#### Task requirements
Write the data out again, matching every line exactly.

Stored data:
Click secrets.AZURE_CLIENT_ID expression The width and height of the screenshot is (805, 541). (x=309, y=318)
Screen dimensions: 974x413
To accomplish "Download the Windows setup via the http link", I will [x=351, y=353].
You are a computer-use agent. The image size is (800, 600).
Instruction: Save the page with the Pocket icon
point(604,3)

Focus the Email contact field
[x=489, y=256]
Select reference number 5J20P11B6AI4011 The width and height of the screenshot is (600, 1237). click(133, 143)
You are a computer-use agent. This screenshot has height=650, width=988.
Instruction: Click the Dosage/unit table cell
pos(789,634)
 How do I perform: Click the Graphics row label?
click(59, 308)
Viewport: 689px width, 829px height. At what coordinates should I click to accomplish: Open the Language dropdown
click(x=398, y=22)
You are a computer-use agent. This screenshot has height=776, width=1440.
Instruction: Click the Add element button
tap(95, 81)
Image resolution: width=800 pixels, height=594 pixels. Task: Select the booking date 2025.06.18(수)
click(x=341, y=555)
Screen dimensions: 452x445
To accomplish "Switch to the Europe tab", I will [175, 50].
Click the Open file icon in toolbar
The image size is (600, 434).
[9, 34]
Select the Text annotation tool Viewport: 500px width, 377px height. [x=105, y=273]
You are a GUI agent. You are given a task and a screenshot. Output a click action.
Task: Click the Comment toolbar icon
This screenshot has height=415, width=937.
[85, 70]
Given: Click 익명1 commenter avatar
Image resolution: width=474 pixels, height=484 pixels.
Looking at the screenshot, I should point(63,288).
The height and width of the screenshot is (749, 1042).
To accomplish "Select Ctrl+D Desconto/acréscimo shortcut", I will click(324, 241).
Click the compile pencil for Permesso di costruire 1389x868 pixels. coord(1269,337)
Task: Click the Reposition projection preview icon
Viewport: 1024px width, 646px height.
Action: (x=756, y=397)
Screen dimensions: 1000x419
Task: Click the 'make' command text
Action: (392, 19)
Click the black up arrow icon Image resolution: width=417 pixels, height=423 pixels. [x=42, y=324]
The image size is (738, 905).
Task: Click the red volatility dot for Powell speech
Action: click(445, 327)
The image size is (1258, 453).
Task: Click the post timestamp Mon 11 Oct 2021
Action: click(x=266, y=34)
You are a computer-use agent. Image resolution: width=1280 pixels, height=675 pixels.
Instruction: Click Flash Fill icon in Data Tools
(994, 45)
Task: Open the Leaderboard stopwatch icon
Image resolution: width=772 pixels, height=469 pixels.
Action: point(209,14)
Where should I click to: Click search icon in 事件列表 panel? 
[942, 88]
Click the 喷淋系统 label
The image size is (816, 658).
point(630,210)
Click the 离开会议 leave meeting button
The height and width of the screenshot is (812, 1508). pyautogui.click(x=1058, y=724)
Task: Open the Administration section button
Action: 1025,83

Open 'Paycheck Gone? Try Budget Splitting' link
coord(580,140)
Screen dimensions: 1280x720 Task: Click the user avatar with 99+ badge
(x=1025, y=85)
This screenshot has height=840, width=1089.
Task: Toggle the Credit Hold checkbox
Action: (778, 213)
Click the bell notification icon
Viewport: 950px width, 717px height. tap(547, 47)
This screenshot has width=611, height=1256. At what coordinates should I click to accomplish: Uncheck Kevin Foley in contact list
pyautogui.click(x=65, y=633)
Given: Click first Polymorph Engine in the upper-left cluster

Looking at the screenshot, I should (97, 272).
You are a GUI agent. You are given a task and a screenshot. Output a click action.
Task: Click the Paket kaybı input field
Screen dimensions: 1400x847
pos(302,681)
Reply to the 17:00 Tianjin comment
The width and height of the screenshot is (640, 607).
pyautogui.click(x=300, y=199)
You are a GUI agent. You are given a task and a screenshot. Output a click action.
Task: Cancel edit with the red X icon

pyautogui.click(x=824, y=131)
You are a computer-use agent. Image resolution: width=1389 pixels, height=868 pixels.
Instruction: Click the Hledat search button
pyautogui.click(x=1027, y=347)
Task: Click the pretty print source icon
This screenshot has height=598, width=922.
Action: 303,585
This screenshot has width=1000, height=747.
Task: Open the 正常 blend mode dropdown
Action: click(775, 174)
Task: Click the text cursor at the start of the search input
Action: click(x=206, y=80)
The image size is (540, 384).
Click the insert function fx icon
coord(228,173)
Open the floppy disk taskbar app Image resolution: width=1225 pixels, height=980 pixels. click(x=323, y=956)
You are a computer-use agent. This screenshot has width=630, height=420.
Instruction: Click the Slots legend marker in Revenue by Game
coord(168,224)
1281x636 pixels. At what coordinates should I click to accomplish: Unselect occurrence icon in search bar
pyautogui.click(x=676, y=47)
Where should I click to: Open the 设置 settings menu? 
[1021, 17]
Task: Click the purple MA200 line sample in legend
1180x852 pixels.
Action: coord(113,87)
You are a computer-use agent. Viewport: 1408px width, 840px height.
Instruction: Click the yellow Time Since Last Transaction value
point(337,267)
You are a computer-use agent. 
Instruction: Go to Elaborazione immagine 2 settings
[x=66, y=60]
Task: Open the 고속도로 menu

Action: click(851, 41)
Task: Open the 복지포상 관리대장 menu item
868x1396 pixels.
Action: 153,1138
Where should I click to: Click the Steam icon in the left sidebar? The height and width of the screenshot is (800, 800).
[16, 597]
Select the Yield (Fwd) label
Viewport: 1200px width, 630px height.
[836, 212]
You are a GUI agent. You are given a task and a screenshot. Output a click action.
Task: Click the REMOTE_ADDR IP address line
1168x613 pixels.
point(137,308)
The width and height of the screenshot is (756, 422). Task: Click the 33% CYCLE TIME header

#### Written response
Click secrets.AZURE_CLIENT_ID expression The width and height of the screenshot is (805, 541). (x=309, y=318)
Screen dimensions: 974x413
To accomplish "Download the Windows setup via the http link", I will [x=351, y=353].
You are a computer-use agent. The image size is (800, 600).
Instruction: Save the page with the Pocket icon
point(604,3)

Focus the Email contact field
[x=489, y=256]
Select reference number 5J20P11B6AI4011 The width and height of the screenshot is (600, 1237). click(133, 143)
You are a computer-use agent. This screenshot has height=650, width=988.
Instruction: Click the Dosage/unit table cell
pos(789,634)
 How do I perform: Click the Graphics row label?
click(59, 308)
Viewport: 689px width, 829px height. At what coordinates should I click to accomplish: Open the Language dropdown
click(x=398, y=22)
You are a computer-use agent. This screenshot has height=776, width=1440.
Instruction: Click the Add element button
tap(95, 81)
Image resolution: width=800 pixels, height=594 pixels. Task: Select the booking date 2025.06.18(수)
click(x=341, y=555)
Screen dimensions: 452x445
To accomplish "Switch to the Europe tab", I will [175, 50].
Click the Open file icon in toolbar
The image size is (600, 434).
[9, 34]
Select the Text annotation tool Viewport: 500px width, 377px height. [x=105, y=273]
You are a GUI agent. You are given a task and a screenshot. Output a click action.
Task: Click the Comment toolbar icon
This screenshot has height=415, width=937.
[85, 70]
Given: Click 익명1 commenter avatar
Image resolution: width=474 pixels, height=484 pixels.
Looking at the screenshot, I should point(63,288).
The height and width of the screenshot is (749, 1042).
To accomplish "Select Ctrl+D Desconto/acréscimo shortcut", I will click(324, 241).
Click the compile pencil for Permesso di costruire 1389x868 pixels. coord(1269,337)
Task: Click the Reposition projection preview icon
Viewport: 1024px width, 646px height.
Action: (x=756, y=397)
Screen dimensions: 1000x419
Task: Click the 'make' command text
Action: (392, 19)
Click the black up arrow icon Image resolution: width=417 pixels, height=423 pixels. [x=42, y=324]
The image size is (738, 905).
Task: Click the red volatility dot for Powell speech
Action: click(445, 327)
The image size is (1258, 453).
Task: Click the post timestamp Mon 11 Oct 2021
Action: click(x=266, y=34)
You are a computer-use agent. Image resolution: width=1280 pixels, height=675 pixels.
Instruction: Click Flash Fill icon in Data Tools
(994, 45)
Task: Open the Leaderboard stopwatch icon
Image resolution: width=772 pixels, height=469 pixels.
Action: point(209,14)
Where should I click to: Click search icon in 事件列表 panel? 
[942, 88]
Click the 喷淋系统 label
The image size is (816, 658).
point(630,210)
Click the 离开会议 leave meeting button
The height and width of the screenshot is (812, 1508). pyautogui.click(x=1058, y=724)
Task: Open the Administration section button
Action: 1025,83

Open 'Paycheck Gone? Try Budget Splitting' link
coord(580,140)
Screen dimensions: 1280x720 Task: Click the user avatar with 99+ badge
(x=1025, y=85)
This screenshot has height=840, width=1089.
Task: Toggle the Credit Hold checkbox
Action: (778, 213)
Click the bell notification icon
Viewport: 950px width, 717px height. tap(547, 47)
This screenshot has width=611, height=1256. At what coordinates should I click to accomplish: Uncheck Kevin Foley in contact list
pyautogui.click(x=65, y=633)
Given: Click first Polymorph Engine in the upper-left cluster

Looking at the screenshot, I should (97, 272).
You are a GUI agent. You are given a task and a screenshot. Output a click action.
Task: Click the Paket kaybı input field
Screen dimensions: 1400x847
pos(302,681)
Reply to the 17:00 Tianjin comment
The width and height of the screenshot is (640, 607).
pyautogui.click(x=300, y=199)
You are a GUI agent. You are given a task and a screenshot. Output a click action.
Task: Cancel edit with the red X icon

pyautogui.click(x=824, y=131)
You are a computer-use agent. Image resolution: width=1389 pixels, height=868 pixels.
Instruction: Click the Hledat search button
pyautogui.click(x=1027, y=347)
Task: Click the pretty print source icon
This screenshot has height=598, width=922.
Action: 303,585
This screenshot has width=1000, height=747.
Task: Open the 正常 blend mode dropdown
Action: click(775, 174)
Task: Click the text cursor at the start of the search input
Action: click(x=206, y=80)
The image size is (540, 384).
Click the insert function fx icon
coord(228,173)
Open the floppy disk taskbar app Image resolution: width=1225 pixels, height=980 pixels. click(x=323, y=956)
You are a computer-use agent. This screenshot has width=630, height=420.
Instruction: Click the Slots legend marker in Revenue by Game
coord(168,224)
1281x636 pixels. At what coordinates should I click to accomplish: Unselect occurrence icon in search bar
pyautogui.click(x=676, y=47)
Where should I click to: Open the 设置 settings menu? 
[1021, 17]
Task: Click the purple MA200 line sample in legend
1180x852 pixels.
Action: coord(113,87)
You are a computer-use agent. Viewport: 1408px width, 840px height.
Instruction: Click the yellow Time Since Last Transaction value
point(337,267)
You are a computer-use agent. 
Instruction: Go to Elaborazione immagine 2 settings
[x=66, y=60]
Task: Open the 고속도로 menu

Action: click(851, 41)
Task: Open the 복지포상 관리대장 menu item
868x1396 pixels.
Action: 153,1138
Where should I click to: Click the Steam icon in the left sidebar? The height and width of the screenshot is (800, 800).
[16, 597]
Select the Yield (Fwd) label
Viewport: 1200px width, 630px height.
[836, 212]
You are a GUI agent. You are given a task and a screenshot. Output a click action.
Task: Click the REMOTE_ADDR IP address line
1168x613 pixels.
point(137,308)
The width and height of the screenshot is (756, 422). Task: Click the 33% CYCLE TIME header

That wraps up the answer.